# Atlas horizontal Mill



## Earl

Just wondering if anyone else here has an Atlas Horizontal Mill?    I recently acquired an Atlas MHC.  It was completely restored a few years ago and has seen almost no use since then.  It looks almost new.  It has an original vise (3 1/8 inch) and a significant number of cutters, a few end mills,  end mill holders, 2 arbors, over arm support, knock out bar, a large assortment of clamps, etc.  I plan on acquiring an original Atlas rotary table (4 inch I believe), indexer, a small chuck (1 x 10 thread)  and any other original parts that I can find.   This will probably take a few years to find all the stuff.  In the mean time,  I am wondering what accessories that other Atlas Mill owners are using.

I have a small dividing head (Enco) that will just barely fit on the small table and intend to use that to cut some small (1-2 inch) gears.   An original Atlas indexer will probably cost more than the mill but I would like to complete the setup.

Earl


----------



## jumps4

they are a nice small machines that would fit very well in my little shop, I have never used one or even been around one being used. but they do interest me.
post some pics if you can
steve


----------



## kd4gij

you know what we say here . " With out pics it never happend "


----------



## modela

This is my Atlas Horizontal Mill.  I haven't used it much and would like comments about the strengths of the small horizontal mill.  I also own a Bridgeport J1 that I am rebuilding.

Jim


----------



## ed_h

You can just see my Atlas at the left in this pic.  I got it maybe 15 years ago at a highschool surplus auction.  I rebuilt it at that time, and have been using it occasionally ever since.  Not for heavy stuff, but a pretty useful machine.

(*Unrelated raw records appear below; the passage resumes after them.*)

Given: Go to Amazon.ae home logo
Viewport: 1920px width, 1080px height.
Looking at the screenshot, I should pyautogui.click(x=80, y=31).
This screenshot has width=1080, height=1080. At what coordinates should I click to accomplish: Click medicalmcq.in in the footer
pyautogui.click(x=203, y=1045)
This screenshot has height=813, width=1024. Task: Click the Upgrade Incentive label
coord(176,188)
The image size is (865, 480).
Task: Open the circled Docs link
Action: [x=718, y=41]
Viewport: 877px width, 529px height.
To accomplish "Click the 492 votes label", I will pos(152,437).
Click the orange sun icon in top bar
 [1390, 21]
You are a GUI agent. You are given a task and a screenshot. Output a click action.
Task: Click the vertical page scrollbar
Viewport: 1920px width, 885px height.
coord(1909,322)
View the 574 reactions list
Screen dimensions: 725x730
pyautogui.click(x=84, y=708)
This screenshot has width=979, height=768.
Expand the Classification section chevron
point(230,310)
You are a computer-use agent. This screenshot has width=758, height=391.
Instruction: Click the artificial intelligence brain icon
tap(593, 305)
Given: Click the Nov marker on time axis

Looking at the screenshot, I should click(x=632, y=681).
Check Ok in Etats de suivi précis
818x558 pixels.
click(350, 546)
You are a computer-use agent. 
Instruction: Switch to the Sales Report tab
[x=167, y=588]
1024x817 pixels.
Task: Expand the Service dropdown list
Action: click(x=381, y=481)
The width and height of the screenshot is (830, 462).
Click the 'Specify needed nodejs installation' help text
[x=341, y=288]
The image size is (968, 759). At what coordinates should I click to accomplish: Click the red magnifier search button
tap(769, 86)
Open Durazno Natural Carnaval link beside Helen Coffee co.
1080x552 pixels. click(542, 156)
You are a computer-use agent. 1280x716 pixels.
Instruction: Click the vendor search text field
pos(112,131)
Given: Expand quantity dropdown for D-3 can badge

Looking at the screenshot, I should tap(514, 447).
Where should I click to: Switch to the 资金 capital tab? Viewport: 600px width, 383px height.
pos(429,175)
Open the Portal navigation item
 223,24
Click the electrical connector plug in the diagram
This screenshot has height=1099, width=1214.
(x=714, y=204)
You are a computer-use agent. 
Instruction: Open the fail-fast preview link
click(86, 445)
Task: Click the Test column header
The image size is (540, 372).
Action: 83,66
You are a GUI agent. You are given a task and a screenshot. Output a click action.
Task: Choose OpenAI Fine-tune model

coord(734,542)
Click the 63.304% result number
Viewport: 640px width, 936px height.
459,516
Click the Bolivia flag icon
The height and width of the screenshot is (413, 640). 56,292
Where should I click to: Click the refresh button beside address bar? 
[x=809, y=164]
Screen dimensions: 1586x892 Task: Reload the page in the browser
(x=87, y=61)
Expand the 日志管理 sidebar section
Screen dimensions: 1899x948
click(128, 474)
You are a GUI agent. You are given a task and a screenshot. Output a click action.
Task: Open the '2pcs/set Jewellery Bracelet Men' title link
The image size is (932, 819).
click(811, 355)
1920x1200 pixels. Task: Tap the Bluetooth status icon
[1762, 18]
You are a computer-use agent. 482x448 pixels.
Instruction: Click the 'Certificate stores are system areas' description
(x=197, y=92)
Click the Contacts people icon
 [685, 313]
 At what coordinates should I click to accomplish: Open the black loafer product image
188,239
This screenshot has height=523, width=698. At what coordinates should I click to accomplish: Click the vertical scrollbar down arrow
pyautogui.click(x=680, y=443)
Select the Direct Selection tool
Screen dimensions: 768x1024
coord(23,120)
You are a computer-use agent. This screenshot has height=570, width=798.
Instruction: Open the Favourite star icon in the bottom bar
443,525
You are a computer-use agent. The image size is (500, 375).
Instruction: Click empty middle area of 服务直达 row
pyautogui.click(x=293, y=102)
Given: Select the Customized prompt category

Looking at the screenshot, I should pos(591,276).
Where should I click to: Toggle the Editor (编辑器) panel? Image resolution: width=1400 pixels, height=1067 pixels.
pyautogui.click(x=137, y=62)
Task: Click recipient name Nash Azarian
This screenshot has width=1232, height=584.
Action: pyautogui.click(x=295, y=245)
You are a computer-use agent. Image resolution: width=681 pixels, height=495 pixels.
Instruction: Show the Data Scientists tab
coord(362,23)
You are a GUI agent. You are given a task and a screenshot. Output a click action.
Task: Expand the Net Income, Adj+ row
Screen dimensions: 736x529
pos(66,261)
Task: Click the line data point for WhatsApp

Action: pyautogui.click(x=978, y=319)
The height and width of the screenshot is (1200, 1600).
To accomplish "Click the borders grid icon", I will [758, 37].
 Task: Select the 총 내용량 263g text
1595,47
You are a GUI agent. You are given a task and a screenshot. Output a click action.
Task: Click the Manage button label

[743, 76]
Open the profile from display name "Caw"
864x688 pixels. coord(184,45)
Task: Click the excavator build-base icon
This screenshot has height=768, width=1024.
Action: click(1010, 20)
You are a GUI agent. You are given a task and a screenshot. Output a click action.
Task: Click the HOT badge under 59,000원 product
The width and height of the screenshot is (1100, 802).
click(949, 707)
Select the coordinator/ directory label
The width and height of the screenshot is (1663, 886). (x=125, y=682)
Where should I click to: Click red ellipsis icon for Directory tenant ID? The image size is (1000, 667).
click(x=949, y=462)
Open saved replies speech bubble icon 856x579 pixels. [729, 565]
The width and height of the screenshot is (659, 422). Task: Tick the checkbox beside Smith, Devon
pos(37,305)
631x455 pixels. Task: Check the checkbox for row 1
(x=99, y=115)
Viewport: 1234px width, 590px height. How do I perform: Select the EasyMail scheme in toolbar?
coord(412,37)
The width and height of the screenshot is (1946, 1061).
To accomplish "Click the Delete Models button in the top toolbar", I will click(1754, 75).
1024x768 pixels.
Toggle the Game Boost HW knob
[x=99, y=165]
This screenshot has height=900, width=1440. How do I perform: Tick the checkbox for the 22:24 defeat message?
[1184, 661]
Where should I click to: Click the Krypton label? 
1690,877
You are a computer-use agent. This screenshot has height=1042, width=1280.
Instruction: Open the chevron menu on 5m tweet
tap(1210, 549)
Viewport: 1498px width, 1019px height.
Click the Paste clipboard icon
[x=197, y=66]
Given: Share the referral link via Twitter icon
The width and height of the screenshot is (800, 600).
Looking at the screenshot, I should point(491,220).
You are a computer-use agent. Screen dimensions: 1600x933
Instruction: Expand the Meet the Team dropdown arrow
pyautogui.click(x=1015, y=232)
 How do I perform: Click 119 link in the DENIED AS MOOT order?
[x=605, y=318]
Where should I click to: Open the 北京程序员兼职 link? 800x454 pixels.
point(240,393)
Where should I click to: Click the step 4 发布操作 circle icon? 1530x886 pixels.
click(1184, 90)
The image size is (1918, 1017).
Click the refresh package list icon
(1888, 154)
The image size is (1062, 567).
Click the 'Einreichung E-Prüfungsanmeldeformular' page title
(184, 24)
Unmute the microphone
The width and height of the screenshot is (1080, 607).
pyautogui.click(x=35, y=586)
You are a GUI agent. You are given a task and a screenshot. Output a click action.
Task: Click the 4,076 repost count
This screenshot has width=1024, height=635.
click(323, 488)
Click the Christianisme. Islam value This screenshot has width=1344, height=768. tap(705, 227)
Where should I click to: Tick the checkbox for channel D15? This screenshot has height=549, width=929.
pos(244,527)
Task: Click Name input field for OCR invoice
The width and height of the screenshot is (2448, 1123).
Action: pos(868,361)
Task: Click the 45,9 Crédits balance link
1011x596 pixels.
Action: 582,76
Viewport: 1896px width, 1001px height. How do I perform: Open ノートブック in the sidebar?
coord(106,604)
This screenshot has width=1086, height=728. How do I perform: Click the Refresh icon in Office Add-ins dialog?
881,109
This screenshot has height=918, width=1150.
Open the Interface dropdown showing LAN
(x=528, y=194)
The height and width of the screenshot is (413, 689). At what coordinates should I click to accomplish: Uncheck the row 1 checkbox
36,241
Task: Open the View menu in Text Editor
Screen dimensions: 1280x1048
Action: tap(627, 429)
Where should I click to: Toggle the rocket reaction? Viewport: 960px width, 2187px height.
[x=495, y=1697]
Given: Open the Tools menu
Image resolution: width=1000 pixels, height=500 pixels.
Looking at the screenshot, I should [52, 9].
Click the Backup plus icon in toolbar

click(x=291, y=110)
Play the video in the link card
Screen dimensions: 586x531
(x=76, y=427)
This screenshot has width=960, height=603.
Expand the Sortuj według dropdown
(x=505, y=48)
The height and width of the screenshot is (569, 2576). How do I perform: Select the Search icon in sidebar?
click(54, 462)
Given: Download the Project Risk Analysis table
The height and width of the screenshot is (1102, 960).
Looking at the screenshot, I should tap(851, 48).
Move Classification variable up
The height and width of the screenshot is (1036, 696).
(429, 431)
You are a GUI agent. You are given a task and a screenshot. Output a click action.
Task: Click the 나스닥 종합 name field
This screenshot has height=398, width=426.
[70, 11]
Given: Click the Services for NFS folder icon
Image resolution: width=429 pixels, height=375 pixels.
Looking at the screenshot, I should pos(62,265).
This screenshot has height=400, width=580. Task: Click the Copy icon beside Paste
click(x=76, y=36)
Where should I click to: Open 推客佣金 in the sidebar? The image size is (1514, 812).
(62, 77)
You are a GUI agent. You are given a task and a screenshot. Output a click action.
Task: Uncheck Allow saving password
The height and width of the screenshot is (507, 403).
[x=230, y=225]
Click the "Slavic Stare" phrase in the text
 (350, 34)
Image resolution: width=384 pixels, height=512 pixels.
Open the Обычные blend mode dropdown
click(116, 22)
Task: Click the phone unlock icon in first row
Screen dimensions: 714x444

http://bullfire.net/Shop/IMG_0719.JPG


----------



## Phil Morris

Nice looking mill Ed and I am crazy about that stand under yours Modela.


----------



## wa5cab

Phil,

The stand looks like an original Atlas stand for one of the short bed lathes, maybe a 24".

Robert


----------



## Phil Morris

Hi Robert -

Yes.  Standard issue Atlas.  I just really like the way they look.  I saw one for sale somehere online earlier this week that said it had been under an Atlas shaper.  I don't recall the specifics as it was too expensive and too far.

Phil


----------



## ed_h

The stand under the South Bend 10K ("Light 10") came with it when I bought it from the local University machine shop. I assume it was original, since I've seen many pictures of older South Bends with identical or similar stands.

Ed


----------



## AR1911

Phil Morris said:


> Hi Robert -
> 
> Yes.  Standard issue Atlas.  I just really like the way they look.  I saw one for sale somehere online earlier this week that said it had been under an Atlas shaper.  I don't recall the specifics as it was too expensive and too far.
> 
> Phil



That stand was a stock catalog item for use with the shaper, mill or 618 lathe.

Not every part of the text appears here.